Two Canadians imprisoned in what China's Western critics criticised as "hostage diplomacy" have returned home after being released.
TV footage aired by CTV showed Michael Kovrig and Michael Spavor arriving in Calgary in western Canada and being welcomed and hugged by Prime Minister Justin Trudeau.
'The Two Michaels', as they have become known in Canada, had been arrested and imprisoned on espionage charges in the days after Canada detained Huawei executive Meng Wanzhou.
Welcome home, Michael Kovrig and Michael Spavor. You've shown incredible strength, resilience, and perseverance. Know that Canadians across the country will continue to be here for you, just as they have been. pic.twitter.com/1UoLbBFGNv— Justin Trudeau (@JustinTrudeau) September 25, 2021
The seemingly tit-for-tat arrests soured Canada-China relations.
Earlier, a Canadian judge ended extradition proceedings against Meng and lifted her bail conditions, allowing her to return to China for the first time since her arrest in Vancouver's international airport at the behest of US authorities on 1 December 2018.
The Canadian judge's move followed an agreement she made with the US Justice Department to suspend fraud charges against her related to a subsidiary of Huawei selling equipment in Iran in violation of sanctions.
The United States applauded the two men's release, with Secretary of State Antony Blinken saying his country was "pleased" by the Chinese move and "stands with the international community in welcoming the decision by People's Republic of China authorities" to free the Canadians.

ITEMS
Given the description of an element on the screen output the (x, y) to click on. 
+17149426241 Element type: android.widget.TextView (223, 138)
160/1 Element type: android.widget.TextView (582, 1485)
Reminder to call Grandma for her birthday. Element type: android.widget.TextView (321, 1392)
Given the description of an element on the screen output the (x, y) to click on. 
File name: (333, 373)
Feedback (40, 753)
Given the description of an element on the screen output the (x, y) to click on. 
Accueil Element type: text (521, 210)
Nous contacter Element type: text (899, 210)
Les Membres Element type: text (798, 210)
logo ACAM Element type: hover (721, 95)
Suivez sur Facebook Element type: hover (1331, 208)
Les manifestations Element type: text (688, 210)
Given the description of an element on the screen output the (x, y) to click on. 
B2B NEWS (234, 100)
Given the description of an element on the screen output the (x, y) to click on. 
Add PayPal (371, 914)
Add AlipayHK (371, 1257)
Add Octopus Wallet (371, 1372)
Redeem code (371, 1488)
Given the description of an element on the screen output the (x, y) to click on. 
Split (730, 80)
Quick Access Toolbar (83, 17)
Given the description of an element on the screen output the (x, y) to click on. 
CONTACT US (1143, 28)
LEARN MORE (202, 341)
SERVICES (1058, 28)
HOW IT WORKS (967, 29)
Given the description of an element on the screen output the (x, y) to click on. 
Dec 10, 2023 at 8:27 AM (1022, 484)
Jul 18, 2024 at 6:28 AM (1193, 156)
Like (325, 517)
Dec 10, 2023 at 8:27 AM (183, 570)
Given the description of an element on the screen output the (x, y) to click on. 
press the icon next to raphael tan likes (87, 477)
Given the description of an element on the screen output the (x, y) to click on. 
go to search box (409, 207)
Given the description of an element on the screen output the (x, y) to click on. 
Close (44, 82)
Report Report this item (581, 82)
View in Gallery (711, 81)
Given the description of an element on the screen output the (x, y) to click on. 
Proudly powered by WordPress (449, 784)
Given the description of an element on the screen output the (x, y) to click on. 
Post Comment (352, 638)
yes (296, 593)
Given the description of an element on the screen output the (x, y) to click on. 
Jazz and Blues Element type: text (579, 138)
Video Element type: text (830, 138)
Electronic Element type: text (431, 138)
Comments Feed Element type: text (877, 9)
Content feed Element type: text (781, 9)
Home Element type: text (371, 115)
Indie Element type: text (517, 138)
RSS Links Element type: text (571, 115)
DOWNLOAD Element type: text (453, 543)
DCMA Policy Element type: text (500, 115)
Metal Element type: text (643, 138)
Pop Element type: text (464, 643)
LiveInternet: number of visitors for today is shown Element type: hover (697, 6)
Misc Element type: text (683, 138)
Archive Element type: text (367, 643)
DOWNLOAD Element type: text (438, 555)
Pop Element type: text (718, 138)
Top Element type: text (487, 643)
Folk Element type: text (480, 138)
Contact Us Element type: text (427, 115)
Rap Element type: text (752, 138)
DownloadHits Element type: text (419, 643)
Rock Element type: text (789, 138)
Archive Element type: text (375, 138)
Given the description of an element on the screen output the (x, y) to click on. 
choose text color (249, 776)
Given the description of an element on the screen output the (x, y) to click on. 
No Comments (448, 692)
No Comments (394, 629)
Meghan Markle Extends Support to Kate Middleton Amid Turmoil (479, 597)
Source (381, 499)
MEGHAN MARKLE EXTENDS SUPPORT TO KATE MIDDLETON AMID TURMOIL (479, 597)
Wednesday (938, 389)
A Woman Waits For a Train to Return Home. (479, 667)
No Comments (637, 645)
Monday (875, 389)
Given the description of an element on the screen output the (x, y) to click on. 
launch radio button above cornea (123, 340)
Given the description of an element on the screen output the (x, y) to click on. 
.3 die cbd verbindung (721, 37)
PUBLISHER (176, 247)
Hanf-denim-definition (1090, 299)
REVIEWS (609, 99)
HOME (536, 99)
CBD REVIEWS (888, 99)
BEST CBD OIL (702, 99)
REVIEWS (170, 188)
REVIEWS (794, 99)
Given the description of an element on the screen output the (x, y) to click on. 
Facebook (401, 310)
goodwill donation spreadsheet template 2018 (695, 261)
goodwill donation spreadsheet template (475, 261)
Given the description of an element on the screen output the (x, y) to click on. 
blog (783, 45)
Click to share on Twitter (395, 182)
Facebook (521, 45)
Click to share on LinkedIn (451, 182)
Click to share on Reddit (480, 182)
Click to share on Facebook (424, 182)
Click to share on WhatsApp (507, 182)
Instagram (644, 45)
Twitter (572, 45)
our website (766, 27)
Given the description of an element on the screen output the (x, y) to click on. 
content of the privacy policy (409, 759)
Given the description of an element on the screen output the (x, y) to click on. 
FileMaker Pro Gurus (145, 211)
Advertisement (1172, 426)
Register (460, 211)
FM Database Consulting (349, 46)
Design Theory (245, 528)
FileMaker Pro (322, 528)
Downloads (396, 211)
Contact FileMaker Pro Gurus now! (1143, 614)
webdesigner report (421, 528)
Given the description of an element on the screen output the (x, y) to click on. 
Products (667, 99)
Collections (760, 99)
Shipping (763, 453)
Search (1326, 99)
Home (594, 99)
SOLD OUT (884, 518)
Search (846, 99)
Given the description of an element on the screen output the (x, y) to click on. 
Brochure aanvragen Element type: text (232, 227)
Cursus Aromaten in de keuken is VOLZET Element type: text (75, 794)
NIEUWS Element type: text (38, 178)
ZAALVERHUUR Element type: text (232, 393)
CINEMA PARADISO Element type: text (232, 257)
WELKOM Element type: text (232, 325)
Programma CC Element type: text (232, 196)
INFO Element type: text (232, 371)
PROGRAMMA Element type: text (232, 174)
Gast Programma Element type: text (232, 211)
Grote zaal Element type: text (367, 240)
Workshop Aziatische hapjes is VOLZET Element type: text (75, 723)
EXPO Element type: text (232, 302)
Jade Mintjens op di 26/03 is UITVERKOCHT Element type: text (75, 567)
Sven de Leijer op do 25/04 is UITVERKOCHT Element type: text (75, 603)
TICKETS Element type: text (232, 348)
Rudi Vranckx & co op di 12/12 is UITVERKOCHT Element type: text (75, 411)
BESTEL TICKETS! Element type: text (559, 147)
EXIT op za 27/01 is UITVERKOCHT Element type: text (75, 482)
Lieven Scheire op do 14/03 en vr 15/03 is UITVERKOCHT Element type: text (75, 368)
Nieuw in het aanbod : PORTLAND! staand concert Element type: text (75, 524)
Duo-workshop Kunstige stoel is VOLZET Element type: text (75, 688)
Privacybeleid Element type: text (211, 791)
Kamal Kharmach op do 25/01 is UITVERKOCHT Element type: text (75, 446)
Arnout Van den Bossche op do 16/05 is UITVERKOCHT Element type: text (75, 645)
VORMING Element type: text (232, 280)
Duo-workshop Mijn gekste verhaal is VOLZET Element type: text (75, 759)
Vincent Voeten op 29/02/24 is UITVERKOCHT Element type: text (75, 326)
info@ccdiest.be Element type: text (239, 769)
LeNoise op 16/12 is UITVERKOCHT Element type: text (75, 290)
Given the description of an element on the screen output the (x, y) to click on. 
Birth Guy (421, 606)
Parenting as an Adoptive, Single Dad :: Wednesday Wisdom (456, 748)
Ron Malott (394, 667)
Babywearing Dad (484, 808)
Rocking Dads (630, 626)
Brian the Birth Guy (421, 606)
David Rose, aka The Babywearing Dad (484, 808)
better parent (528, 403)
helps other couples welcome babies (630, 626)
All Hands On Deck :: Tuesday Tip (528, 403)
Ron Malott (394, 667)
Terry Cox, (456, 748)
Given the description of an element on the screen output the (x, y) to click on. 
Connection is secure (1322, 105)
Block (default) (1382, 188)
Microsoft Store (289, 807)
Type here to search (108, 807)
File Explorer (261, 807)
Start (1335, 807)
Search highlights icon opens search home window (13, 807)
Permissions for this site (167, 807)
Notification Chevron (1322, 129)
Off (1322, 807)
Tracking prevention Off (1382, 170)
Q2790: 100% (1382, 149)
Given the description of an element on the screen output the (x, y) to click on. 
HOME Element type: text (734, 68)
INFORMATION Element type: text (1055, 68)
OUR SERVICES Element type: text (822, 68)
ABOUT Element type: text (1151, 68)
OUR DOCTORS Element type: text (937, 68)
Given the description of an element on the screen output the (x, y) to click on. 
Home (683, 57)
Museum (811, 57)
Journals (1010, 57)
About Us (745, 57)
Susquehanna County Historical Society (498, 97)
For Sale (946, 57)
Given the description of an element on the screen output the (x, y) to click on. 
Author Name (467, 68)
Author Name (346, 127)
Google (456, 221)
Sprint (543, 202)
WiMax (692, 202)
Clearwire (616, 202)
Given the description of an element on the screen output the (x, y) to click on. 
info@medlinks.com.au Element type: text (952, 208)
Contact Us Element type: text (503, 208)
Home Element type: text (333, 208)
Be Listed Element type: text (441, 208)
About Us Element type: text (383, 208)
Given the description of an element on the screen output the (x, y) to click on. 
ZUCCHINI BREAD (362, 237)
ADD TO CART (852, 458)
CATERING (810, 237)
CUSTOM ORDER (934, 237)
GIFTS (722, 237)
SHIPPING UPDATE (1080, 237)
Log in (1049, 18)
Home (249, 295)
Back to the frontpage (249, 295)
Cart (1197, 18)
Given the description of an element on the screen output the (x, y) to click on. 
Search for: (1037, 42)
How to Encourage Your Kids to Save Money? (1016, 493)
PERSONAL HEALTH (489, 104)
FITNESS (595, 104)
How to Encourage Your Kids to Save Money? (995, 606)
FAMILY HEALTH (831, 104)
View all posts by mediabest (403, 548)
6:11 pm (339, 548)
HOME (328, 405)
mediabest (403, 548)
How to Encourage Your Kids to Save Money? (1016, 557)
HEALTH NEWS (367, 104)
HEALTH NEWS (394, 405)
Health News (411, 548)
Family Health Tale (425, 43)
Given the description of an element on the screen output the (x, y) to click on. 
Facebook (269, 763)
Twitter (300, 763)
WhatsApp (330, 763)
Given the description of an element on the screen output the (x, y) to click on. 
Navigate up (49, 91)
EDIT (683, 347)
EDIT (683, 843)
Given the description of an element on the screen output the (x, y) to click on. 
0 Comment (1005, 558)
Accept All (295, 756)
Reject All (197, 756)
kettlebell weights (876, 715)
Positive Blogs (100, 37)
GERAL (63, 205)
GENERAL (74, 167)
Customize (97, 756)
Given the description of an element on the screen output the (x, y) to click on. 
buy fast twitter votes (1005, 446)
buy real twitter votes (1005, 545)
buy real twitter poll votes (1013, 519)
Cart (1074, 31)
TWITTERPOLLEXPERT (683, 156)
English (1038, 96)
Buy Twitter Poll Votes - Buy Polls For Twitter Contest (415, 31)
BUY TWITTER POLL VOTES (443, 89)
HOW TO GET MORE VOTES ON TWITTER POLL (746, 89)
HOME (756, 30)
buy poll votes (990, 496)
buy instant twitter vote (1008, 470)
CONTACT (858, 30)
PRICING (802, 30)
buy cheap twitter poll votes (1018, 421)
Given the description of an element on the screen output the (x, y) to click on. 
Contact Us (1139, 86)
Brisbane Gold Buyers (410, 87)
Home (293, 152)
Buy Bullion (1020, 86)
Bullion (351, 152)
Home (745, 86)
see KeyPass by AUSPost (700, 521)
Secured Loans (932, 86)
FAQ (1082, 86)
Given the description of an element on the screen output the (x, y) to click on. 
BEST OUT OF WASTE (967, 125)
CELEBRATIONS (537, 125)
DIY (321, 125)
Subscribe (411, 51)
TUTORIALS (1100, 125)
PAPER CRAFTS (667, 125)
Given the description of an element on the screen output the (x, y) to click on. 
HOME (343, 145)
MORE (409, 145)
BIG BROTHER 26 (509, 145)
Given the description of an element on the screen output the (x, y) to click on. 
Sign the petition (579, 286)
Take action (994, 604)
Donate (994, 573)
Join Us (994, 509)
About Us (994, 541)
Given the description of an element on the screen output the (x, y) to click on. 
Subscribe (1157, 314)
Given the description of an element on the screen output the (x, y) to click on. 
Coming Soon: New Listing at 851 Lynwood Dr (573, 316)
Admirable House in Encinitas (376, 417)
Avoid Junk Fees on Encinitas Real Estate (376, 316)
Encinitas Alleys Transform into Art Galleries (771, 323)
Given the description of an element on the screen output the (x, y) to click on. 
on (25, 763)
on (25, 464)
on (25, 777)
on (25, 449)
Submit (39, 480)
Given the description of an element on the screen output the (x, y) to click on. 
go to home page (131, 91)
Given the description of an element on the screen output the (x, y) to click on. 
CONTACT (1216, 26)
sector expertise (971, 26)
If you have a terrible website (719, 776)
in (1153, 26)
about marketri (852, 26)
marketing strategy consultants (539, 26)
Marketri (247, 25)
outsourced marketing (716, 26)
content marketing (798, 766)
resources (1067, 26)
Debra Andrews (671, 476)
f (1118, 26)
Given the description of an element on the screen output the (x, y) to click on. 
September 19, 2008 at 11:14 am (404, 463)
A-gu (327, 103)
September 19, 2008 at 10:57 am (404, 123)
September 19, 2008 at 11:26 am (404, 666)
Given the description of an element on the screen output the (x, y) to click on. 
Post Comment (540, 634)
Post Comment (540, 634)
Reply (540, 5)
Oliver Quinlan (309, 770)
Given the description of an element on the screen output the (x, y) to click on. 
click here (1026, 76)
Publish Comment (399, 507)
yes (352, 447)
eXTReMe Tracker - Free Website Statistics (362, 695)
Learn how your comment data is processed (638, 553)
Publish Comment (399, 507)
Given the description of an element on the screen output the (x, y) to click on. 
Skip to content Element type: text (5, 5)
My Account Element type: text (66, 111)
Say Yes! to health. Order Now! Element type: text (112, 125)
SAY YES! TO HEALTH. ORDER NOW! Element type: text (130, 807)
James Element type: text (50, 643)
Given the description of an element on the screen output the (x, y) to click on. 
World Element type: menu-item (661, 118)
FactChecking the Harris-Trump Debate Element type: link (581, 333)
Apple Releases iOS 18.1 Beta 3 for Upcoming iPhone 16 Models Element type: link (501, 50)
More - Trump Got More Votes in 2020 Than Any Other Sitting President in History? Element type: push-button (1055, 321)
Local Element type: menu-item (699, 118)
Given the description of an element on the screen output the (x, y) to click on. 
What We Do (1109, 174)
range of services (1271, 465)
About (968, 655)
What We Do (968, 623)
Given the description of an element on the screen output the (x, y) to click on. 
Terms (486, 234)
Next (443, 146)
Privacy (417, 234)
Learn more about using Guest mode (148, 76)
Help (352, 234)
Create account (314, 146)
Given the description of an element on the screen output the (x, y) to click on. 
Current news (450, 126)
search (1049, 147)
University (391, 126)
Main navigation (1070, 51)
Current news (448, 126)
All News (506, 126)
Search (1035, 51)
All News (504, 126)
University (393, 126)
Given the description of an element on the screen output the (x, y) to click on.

WRITTEN INSTRUCTION
In the news report on the release of the two Canadians, in which city did Michael Kovrig and Michael Spavor arrive?

WRITTEN SOLUTION
Calgary